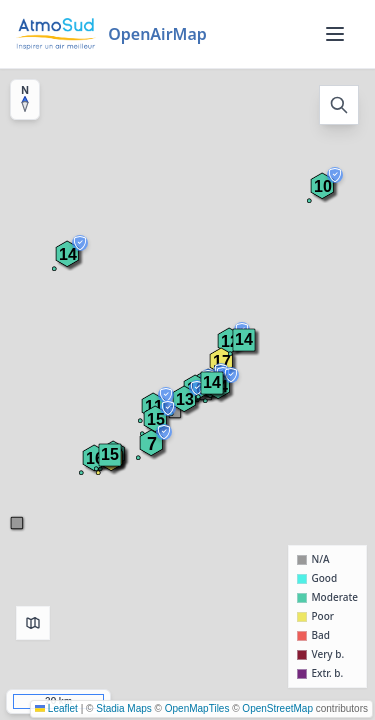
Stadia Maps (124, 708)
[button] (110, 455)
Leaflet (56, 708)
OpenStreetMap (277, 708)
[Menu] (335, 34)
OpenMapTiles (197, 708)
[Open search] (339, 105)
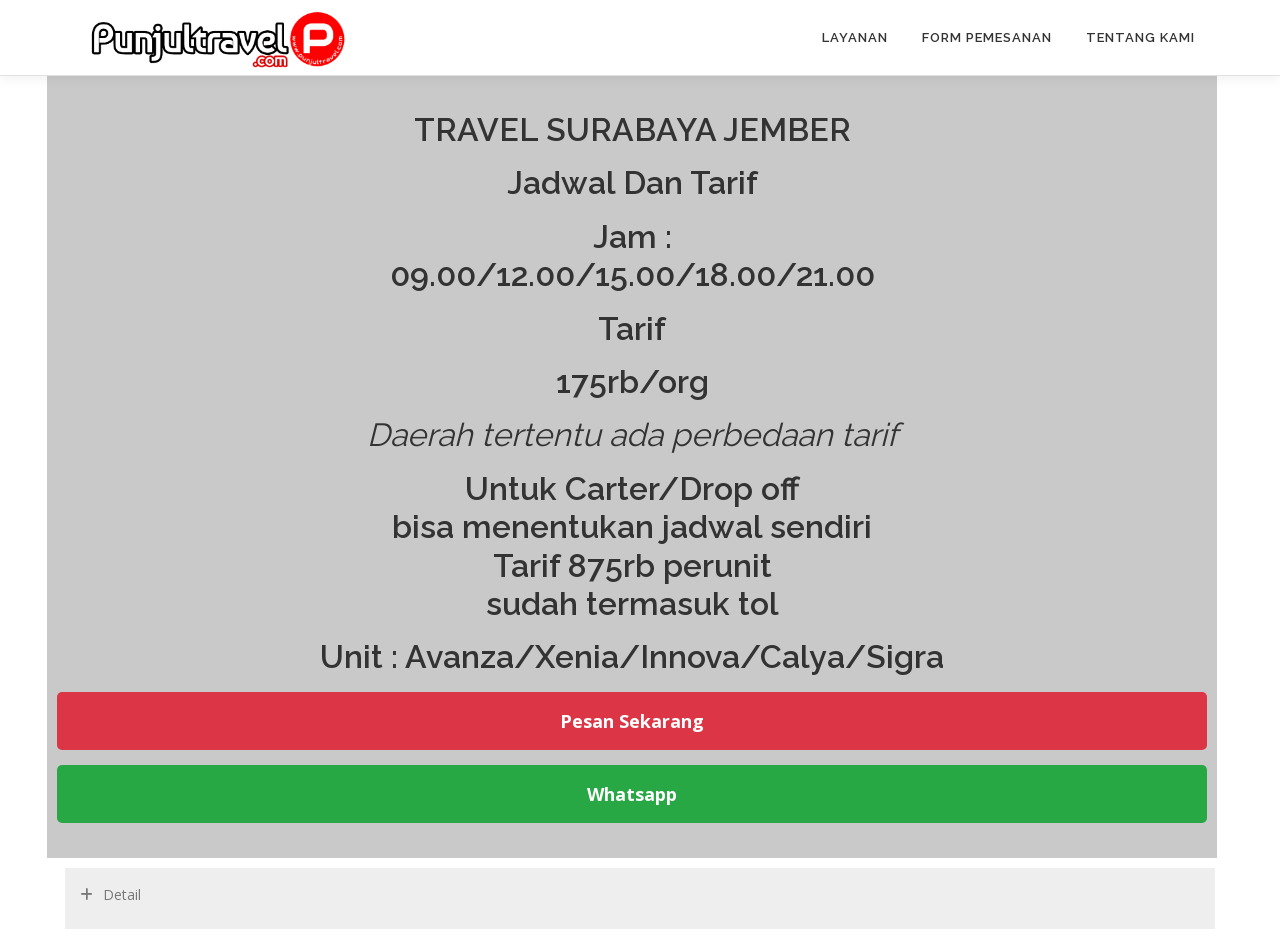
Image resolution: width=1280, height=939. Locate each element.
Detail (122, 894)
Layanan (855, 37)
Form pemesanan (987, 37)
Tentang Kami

▶ _WHAT IS REQUIRED_:
Return all of the entries above word for word, omitting the pictures.

▶ _OUTPUT FOR THIS TASK_:
Stadia Maps (124, 708)
[button] (110, 455)
Leaflet (56, 708)
OpenStreetMap (277, 708)
[Menu] (335, 34)
OpenMapTiles (197, 708)
[Open search] (339, 105)
Image resolution: width=1280, height=939. Locate each element.
Detail (122, 894)
Layanan (855, 37)
Form pemesanan (987, 37)
Tentang Kami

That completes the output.